The theoretical and practical limits to the use of the optical microscope were determined by the wavelength of light. But when the oscilloscope was developed, scientists realized that cathode-ray beams could be used to resolve much finer detail because their wavelength was so much shorter than that of light. The electron microscope revolutionized biological research, and for the first time scientists could see the molecules of cell structures, proteins, and viruses.

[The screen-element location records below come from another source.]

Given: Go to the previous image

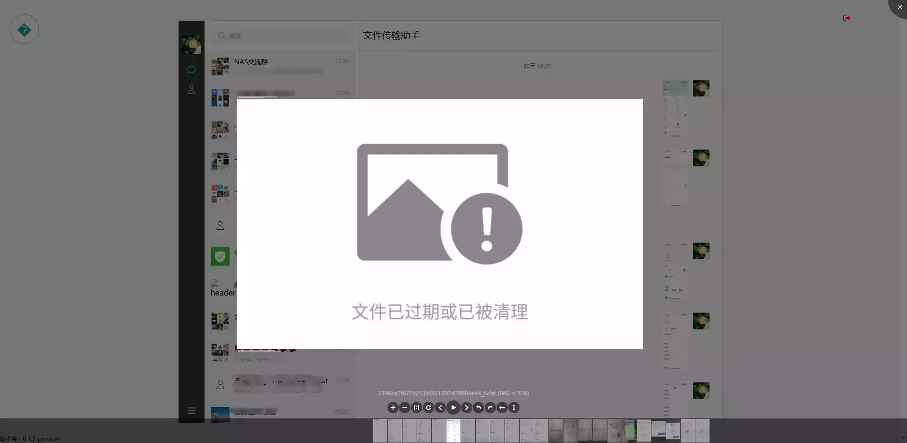Looking at the screenshot, I should click(440, 408).
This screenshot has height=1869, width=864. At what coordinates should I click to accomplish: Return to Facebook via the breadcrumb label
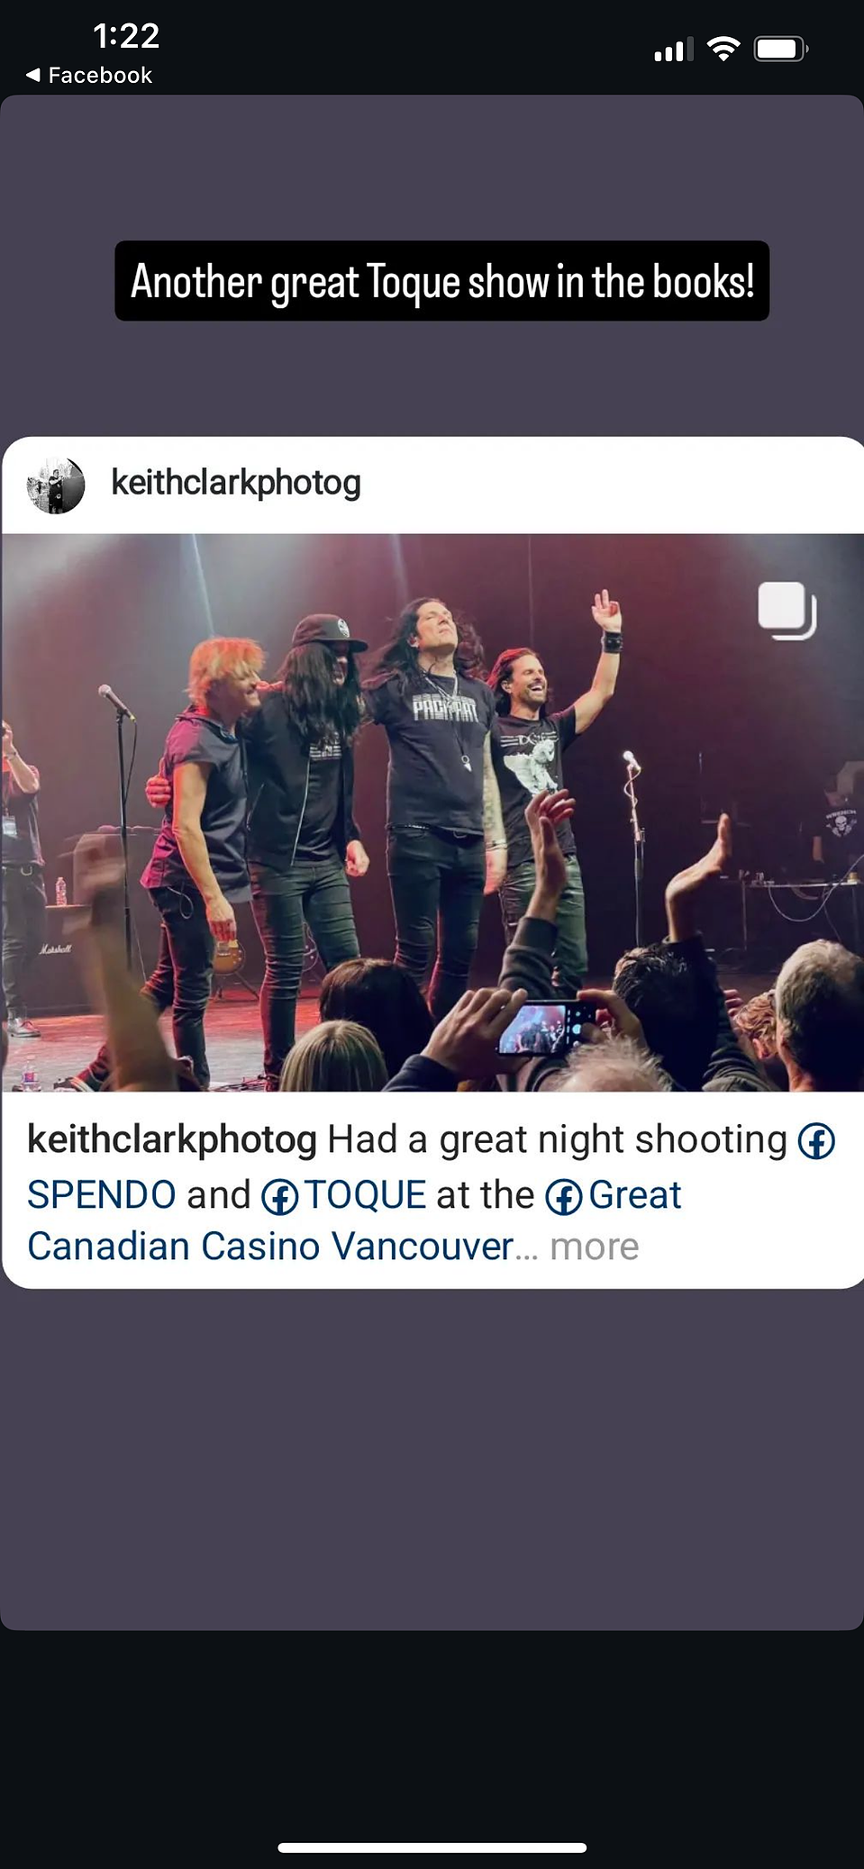(100, 76)
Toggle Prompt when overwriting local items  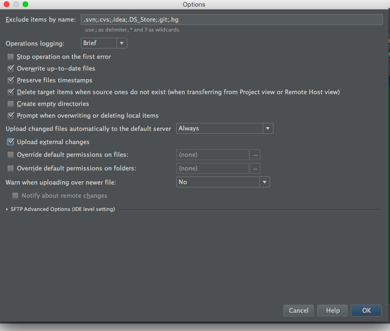pos(11,115)
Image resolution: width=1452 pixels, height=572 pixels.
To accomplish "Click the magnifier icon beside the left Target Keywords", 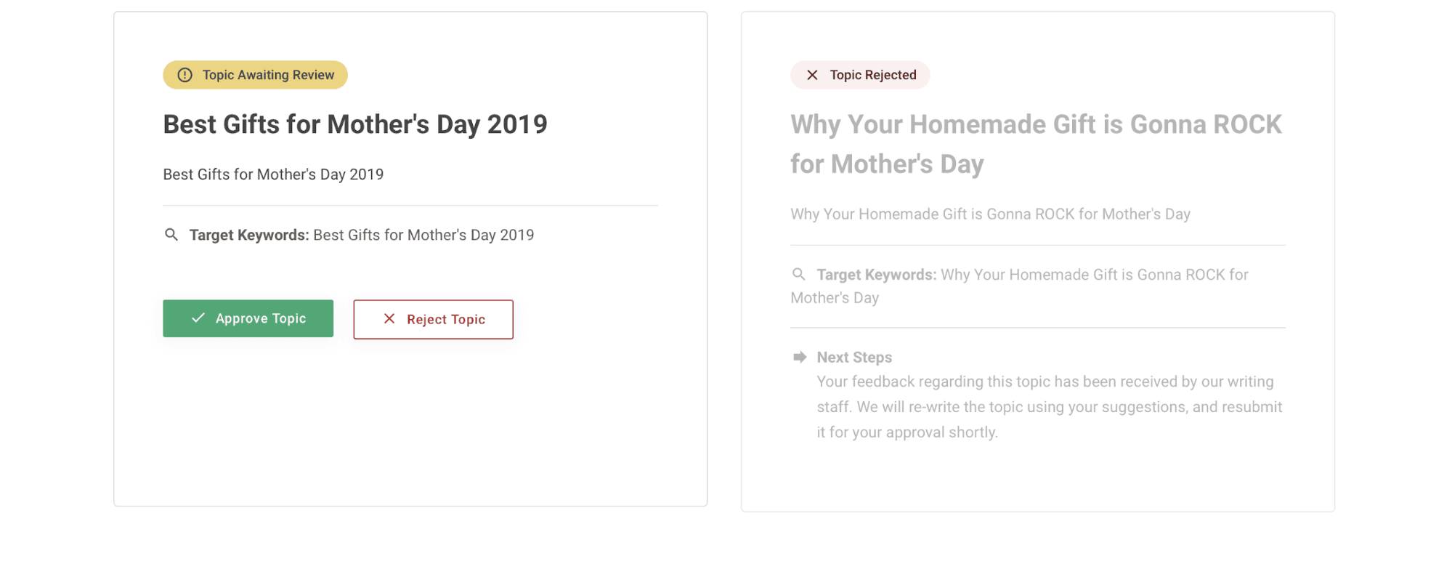I will [x=171, y=235].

The electron microscope we know today was developed in numerous steps, with many companies and scientists inventing better and more precise instruments. In 1928, German physicist Ernst August Friedrich Ruska (1906–1988) and German electrical engineer Max Knoll (1897–1969), using magnetic fields to “focus” electrons in a cathode-ray beam, produced a crude instrument that gave a magnification of 17; by 1932, they had developed an electron microscope having a magnification of 400. By 1938, Canadian inventor and physicist James Hillier (1915–2007) and others had advanced this magnification to 7,000—the first practical electron microscope; he also helped push to make the instrument standard equipment in hospitals, universities, and laboratories around the world. More improvements came later; for example, Russian-American inventor and scientist Vladimir Zworykin (1889–1982; he was also a pioneer in television technology) helped, in 1939, to develop an electron microscope with a magnification of 100,000 times, whereas today’s electron microscope can display a power magnification of up to 2,000,000.